Package 'writer'

Title: Write from Multiple Sources to a Database Table
Description: Provides unified syntax to write data from lazy 'dplyr' 'tbl' or 'dplyr' 'sql' query or a dataframe to a database table with modes such as create, append, insert, update, upsert, patch, delete, overwrite, overwrite_schema.
Authors: Komala Sheshachala Srikanth [aut, cre]
Maintainer: Komala Sheshachala Srikanth <[email protected]>
License: LGPL (>= 3)
Version: 0.2.1
Built: 2025-02-20 13:32:07 UTC
Source: https://github.com/talegari/writer

Help Index


Write from multiple sources to a database table

Description

Provides unified syntax to write data from dplyr::tbl() (lazy dplyr query via a DBI connection) or a dplyr::sql() or a data.frame to a database table with modes such as: create, append, insert, update, upsert, patch, delete, overwrite, overwrite_schema.

Usage

write_table(
  x,
  table_name,
  mode,
  con = NULL,
  use_transaction = TRUE,
  verbose = TRUE,
  ...
)

## S3 method for class 'tbl_lazy'
write_table(
  x,
  table_name,
  mode = c("create", "append", "insert", "update", "upsert", "patch", "delete",
    "overwrite", "overwrite_schema"),
  con = NULL,
  use_transaction = TRUE,
  verbose = TRUE,
  ...
)

## S3 method for class 'sql'
write_table(
  x,
  table_name,
  mode = c("create", "append", "insert", "update", "upsert", "patch", "delete",
    "overwrite", "overwrite_schema"),
  con = NULL,
  use_transaction = TRUE,
  verbose = TRUE,
  ...
)

## S3 method for class 'data.frame'
write_table(
  x,
  table_name,
  mode = c("create", "append", "insert", "update", "upsert", "patch", "delete",
    "overwrite", "overwrite_schema"),
  con = NULL,
  use_transaction = TRUE,
  verbose = TRUE,
  ...
)

Arguments

x

( dplyr::tbl() or dplyr::sql() or data.frame ) The data to write to the database. Input need not have any rows.

table_name

( string or AsIs or Id ) The name of the table to write to. This has to be one among: string (typically "catalog.schema.table"), Object of class "AsIs" generated by wrapping I() (typically, I("catalog.schema.table")) or Object of class Id generated by DBI::Id (typically, DBI::Id("catalog", "schema", "table")).

mode

( string ) Writing mode. Possible values are one among: create, append, insert, update, upsert, patch, delete, overwrite, overwrite_schema.

con

( default: NULL ) DBI-connection object to use to write operation. When con is NULL and source is a tbl_lazy, then DBI connection object from the source tbl is used. When source is a data.frame, then con should be provided.

use_transaction

( flag, default: TRUE ) Whether the operation should be run within a transaction.

verbose

( default: TRUE ) Whether the progress message should be shown

...

Arguments passed to specific function based on mode. See details.

Details

The DBI-dplyr-dbplyr combination provides a great workflow to handle database operations from R. When saving the output from analysis notebooks or scripts, different functions need to be called based on the type of the object we intend to write. writer package solves the problem by exporting one generic write_table to handle multiple input types and multiple modes. Further, overwrite and overwrite_schema refine the idea of table overwrite so that schema of the table is not changed inadvertently.

Modes

  • create: Creates a new table only if table with same name does not exist and writes data.

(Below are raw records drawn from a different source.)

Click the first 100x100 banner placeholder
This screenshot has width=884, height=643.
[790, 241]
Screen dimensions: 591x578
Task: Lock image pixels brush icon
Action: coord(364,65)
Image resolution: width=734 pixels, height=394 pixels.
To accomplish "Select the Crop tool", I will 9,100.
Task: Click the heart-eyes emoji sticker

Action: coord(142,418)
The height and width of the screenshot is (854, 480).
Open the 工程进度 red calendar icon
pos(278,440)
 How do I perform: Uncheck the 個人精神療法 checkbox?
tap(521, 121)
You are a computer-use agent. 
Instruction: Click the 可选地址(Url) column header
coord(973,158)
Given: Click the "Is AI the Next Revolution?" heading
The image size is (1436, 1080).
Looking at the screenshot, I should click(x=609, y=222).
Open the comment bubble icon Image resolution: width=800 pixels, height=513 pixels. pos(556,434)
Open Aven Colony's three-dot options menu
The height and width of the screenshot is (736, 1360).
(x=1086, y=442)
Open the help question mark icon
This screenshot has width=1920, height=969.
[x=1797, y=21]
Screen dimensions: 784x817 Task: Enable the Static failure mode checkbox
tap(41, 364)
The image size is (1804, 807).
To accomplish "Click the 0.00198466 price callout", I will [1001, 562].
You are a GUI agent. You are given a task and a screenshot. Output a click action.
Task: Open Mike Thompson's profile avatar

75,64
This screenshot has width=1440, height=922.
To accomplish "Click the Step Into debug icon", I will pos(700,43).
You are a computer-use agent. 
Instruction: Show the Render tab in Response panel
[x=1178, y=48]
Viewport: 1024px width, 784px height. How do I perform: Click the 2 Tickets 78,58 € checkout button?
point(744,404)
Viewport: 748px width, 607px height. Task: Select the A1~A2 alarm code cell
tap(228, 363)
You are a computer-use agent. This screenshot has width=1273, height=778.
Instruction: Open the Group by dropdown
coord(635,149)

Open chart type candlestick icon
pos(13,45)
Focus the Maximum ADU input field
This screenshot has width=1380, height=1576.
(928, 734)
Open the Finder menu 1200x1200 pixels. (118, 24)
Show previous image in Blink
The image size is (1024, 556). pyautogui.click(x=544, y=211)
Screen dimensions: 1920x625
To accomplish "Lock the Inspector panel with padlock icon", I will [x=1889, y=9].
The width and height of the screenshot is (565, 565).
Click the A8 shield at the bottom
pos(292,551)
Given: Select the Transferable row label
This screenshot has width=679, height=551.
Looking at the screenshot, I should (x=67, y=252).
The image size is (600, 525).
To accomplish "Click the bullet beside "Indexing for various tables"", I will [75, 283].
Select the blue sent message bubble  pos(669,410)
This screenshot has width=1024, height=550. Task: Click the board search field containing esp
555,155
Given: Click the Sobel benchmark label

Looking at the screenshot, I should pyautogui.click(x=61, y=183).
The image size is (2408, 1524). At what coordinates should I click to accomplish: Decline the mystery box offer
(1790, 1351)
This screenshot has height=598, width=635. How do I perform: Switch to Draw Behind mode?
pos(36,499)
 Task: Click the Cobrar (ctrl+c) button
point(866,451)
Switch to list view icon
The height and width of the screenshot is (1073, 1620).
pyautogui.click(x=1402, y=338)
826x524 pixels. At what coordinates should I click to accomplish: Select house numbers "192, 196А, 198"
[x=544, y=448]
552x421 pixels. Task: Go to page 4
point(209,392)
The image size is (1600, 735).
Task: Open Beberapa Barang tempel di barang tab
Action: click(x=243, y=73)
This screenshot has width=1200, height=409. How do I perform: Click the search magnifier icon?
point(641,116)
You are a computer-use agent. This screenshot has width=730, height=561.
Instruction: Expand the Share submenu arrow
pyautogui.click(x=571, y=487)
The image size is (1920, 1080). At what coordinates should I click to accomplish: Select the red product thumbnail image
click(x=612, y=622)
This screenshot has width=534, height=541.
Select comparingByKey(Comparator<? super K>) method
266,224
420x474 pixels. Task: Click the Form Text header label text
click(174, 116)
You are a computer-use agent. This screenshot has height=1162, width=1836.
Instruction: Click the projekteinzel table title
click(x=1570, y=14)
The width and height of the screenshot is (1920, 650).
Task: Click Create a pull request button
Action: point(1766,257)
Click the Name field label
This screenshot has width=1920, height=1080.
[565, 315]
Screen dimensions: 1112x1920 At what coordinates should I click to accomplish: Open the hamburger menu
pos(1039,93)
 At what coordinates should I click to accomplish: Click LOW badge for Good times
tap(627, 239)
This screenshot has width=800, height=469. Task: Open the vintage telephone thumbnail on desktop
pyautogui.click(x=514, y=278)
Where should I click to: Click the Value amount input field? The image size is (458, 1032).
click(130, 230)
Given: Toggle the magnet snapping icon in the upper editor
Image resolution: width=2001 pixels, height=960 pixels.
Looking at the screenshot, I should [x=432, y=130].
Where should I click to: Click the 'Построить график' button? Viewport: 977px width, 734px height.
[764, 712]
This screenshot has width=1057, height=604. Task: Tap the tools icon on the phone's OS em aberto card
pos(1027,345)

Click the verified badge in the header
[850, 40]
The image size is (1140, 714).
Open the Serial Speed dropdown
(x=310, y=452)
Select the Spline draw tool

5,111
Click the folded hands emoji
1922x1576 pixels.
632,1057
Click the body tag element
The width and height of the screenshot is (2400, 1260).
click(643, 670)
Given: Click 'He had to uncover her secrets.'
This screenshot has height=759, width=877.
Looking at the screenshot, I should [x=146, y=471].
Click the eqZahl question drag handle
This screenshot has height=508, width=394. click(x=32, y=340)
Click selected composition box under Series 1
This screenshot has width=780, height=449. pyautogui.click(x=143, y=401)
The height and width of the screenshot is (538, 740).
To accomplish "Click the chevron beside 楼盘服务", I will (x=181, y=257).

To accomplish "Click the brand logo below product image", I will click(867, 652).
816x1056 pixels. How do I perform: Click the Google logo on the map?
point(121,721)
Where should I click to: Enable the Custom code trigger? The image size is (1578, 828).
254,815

  • append: Appends data only if table exists and schema matches. See dplyr::rows_append().

  • insert: Inserts data only if table exists and key values do not exist. See dplyr::rows_insert().

  • update: Updates data only if table exists and key values match. See dplyr::rows_update() .

  • upsert: Inserts or Updates only if table exists and depending on whether or not the key value already exists. See dplyr::rows_upsert().

  • patch: Updates only missing values if table exists and key values match. See dplyr::rows_patch().

  • delete: Deletes rows for matching key values if table exists. See dplyr::rows_delete()

  • overwrite: Overwrites data only if table exists and schema matches.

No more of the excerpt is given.